WHAT IS EXPECTED >> What lines of the data below include the word "computer"? Report them by copying each.
>>>
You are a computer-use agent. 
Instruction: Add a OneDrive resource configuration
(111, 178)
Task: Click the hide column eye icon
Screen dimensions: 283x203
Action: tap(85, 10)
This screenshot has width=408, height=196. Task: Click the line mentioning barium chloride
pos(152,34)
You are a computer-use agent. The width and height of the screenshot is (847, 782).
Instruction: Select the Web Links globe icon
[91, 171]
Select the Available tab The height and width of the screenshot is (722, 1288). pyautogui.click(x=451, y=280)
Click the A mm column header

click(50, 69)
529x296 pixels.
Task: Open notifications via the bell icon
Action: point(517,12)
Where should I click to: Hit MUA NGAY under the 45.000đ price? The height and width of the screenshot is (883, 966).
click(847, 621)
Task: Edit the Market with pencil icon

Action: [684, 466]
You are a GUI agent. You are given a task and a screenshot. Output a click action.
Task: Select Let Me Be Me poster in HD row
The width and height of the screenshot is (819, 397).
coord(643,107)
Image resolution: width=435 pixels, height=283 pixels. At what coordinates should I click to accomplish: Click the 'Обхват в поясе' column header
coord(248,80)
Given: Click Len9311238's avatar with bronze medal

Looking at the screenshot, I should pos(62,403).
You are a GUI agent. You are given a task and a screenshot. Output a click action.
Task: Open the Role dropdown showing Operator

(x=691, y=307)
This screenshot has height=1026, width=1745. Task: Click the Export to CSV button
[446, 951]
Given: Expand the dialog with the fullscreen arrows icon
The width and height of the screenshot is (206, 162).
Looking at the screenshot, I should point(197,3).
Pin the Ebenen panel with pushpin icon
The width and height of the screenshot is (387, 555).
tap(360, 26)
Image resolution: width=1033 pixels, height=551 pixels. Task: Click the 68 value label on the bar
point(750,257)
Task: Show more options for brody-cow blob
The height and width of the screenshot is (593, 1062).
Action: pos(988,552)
<<<
OUTPUT FOR THIS TASK >>
You are a computer-use agent. 
You are a computer-use agent. The width and height of the screenshot is (847, 782).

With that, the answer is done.